ITEMS ▸

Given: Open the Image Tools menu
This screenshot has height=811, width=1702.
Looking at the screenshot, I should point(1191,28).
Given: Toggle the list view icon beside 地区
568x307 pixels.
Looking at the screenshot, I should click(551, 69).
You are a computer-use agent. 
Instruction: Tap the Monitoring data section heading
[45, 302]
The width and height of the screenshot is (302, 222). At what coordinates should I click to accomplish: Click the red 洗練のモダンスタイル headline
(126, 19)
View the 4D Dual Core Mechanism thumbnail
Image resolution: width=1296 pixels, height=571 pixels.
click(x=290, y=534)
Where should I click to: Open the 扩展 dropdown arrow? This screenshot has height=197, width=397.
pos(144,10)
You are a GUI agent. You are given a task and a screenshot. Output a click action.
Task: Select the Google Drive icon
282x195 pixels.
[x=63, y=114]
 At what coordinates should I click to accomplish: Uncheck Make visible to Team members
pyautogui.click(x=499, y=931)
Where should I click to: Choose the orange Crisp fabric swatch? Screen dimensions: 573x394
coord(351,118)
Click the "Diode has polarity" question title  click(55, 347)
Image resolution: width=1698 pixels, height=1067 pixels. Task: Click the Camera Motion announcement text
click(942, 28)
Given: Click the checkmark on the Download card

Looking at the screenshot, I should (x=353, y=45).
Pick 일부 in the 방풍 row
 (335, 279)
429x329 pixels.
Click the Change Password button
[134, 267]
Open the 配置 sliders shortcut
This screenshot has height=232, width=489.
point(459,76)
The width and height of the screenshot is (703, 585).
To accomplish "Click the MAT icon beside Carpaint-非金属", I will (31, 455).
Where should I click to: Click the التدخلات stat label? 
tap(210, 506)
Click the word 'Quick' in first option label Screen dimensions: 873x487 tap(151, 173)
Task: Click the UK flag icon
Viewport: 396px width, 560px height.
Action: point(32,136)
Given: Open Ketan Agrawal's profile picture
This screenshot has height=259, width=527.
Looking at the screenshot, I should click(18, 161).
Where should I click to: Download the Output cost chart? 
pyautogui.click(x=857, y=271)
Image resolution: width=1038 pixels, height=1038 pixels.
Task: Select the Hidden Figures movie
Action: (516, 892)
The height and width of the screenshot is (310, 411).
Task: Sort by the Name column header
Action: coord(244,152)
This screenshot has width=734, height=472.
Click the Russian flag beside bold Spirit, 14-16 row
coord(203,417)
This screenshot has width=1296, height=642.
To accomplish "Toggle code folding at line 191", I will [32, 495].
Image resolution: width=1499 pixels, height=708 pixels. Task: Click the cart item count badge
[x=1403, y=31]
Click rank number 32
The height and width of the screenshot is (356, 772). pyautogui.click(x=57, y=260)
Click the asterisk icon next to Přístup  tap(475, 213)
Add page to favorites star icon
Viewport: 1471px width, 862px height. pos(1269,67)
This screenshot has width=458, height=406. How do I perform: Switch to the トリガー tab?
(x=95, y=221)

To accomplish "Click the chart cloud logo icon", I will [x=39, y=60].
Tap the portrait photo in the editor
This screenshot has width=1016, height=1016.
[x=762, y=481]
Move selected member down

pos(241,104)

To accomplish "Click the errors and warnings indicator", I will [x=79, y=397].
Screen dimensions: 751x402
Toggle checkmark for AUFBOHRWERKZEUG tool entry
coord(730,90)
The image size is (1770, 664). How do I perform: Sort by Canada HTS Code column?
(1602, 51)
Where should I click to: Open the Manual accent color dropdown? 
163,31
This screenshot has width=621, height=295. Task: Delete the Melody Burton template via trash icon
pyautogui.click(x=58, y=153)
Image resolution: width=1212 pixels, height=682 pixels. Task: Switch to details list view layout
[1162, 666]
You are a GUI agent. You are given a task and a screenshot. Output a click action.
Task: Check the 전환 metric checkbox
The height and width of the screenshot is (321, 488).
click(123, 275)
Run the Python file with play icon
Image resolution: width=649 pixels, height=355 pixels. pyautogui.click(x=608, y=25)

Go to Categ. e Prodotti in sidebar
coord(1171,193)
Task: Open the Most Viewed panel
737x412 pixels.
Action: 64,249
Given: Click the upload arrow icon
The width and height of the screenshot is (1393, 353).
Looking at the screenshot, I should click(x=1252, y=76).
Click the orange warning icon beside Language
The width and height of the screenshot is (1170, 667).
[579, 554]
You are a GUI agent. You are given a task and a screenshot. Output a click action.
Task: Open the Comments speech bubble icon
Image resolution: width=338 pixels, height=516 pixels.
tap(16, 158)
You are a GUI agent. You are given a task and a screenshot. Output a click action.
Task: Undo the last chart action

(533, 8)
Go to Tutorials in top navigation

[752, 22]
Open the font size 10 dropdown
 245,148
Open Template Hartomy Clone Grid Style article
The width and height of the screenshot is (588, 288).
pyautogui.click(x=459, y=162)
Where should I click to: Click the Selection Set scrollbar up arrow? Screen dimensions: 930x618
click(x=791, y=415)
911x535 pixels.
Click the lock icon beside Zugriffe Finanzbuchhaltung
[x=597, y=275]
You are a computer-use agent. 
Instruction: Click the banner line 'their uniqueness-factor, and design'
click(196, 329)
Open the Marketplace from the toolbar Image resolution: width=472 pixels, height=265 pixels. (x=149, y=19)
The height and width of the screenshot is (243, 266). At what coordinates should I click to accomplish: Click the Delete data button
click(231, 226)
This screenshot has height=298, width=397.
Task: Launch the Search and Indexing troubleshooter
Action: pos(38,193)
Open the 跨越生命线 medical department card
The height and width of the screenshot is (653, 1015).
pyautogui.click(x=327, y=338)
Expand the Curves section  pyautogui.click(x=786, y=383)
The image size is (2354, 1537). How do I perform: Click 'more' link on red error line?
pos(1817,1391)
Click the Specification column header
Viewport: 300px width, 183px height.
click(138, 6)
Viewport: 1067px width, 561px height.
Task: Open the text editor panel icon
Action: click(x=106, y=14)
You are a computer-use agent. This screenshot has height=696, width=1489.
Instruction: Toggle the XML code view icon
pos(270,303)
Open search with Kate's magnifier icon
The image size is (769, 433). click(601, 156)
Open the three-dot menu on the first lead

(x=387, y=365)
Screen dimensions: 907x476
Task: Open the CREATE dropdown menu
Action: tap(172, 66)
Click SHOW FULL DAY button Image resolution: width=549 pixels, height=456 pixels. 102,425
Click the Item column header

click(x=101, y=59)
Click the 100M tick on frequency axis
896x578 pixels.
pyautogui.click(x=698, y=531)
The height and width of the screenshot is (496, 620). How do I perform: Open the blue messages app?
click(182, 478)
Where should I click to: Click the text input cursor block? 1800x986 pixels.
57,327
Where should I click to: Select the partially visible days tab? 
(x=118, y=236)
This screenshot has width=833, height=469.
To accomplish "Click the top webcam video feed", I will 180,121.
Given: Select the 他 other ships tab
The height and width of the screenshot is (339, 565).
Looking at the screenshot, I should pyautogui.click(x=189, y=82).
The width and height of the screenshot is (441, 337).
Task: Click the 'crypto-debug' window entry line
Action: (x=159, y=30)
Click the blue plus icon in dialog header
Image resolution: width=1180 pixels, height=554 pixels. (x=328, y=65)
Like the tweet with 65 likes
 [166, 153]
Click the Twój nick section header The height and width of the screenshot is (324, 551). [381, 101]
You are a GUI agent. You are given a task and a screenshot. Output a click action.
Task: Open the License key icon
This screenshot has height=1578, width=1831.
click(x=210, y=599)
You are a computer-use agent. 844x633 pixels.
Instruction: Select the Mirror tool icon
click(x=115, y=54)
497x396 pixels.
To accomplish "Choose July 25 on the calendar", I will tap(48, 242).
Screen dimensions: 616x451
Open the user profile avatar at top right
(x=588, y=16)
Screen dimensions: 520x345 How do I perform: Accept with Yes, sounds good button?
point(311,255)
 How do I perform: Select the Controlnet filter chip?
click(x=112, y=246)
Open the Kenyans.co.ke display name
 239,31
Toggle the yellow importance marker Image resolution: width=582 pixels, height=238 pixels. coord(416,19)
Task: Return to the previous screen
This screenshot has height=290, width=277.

WHAT YOU ARE ASKED TO DO ▸ Print the lines from the line with "Go to Categ. e Prodotti in sidebar" to the line with "click(196, 329)", both included, exactly as they appear.

TASK RESPONSE ▸
Go to Categ. e Prodotti in sidebar
coord(1171,193)
Task: Open the Most Viewed panel
737x412 pixels.
Action: 64,249
Given: Click the upload arrow icon
The width and height of the screenshot is (1393, 353).
Looking at the screenshot, I should click(x=1252, y=76).
Click the orange warning icon beside Language
The width and height of the screenshot is (1170, 667).
[579, 554]
You are a GUI agent. You are given a task and a screenshot. Output a click action.
Task: Open the Comments speech bubble icon
Image resolution: width=338 pixels, height=516 pixels.
tap(16, 158)
You are a GUI agent. You are given a task and a screenshot. Output a click action.
Task: Undo the last chart action

(533, 8)
Go to Tutorials in top navigation

[752, 22]
Open the font size 10 dropdown
 245,148
Open Template Hartomy Clone Grid Style article
The width and height of the screenshot is (588, 288).
pyautogui.click(x=459, y=162)
Where should I click to: Click the Selection Set scrollbar up arrow? Screen dimensions: 930x618
click(x=791, y=415)
911x535 pixels.
Click the lock icon beside Zugriffe Finanzbuchhaltung
[x=597, y=275]
You are a computer-use agent. 
Instruction: Click the banner line 'their uniqueness-factor, and design'
click(196, 329)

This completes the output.